B3: Care for other Conditions
- 1.28 All newborns are routinely monitored for jaundice; bilirubin is measured in those at risk and treatment initiated in those with hyperbilirubinaemia according to WHO guidelines.
- 1.29 Small and sick newborns are assessed and managed for seizures according to WHO guidelines.
- 1.30 Small and sick newborns at risk for neonatal encephalopathy receive early evaluation, close monitoring and appropriate management according to WHO guidelines.
- 1.31 All newborns are assessed and managed for anaemia, including for causes of haemolytic disease of the newborn.
- 1.32 Small and sick newborns at risk of necrotizing enterocolitis are assessed and managed according to WHO guidelines.
- 1.33 Small and sick newborns at risk of retinopathy of prematurity are appropriately identified, screened and treated.
- 1.34 Small and sick newborns at risk of intraventricular haemorrhage are assessed and managed according to standard guidelines.
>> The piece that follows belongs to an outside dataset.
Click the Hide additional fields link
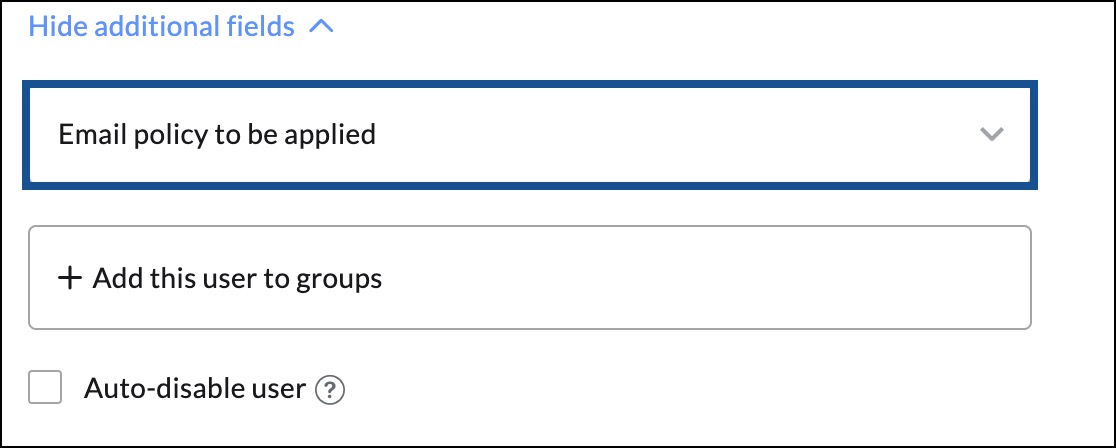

- 1.35 All referred newborns with surgical conditions are screened for surgical emergencies and injury and receive appropriate surgical care.
B5: Clinical Monitoring and Supportive Care
- 1.36 Small and sick newborns, especially those who are most seriously ill, are adequately monitored, appropriately reassessed and receive supportive care according to WHO guidelines.
- 1.37 Small and sick newborns are given antibiotics and other medications only if indicated, by the correct route and of the correct composition; the dose is calculated, checked and administered, the need for medication is regularly reassessed, and any adverse reaction is appropriately managed and recorded.
- 1.38 Small and sick newborns who cannot tolerate full enteral feeds are given intravenous fluids containing glucose or safe, appropriate parenteral nutrition; fluids are administered through an infusion pump and a neonatal burette, the volume is recorded, and the intravenous site is checked with other routine observations.
- 1.39 Small and sick newborns are given blood transfusions when indicated, the blood given is appropriate, the volume is recorded, and the newborn is monitored before, during and after the transfusion.
B5: Pain Management and Palliative Care for Newborns
- 1.40 All small and sick newborns are assessed routinely for pain or symptoms of distress and receive appropriate management according to WHO guidelines.
- 1.41 Small and sick newborns have access to appropriate palliative care.
B6. Care and advice at discharge
- 1.42 Small and sick newborns are discharged from hospital when home care is considered safe and carers have received a comprehensive discharge management plan and are competent in the care of their newborn.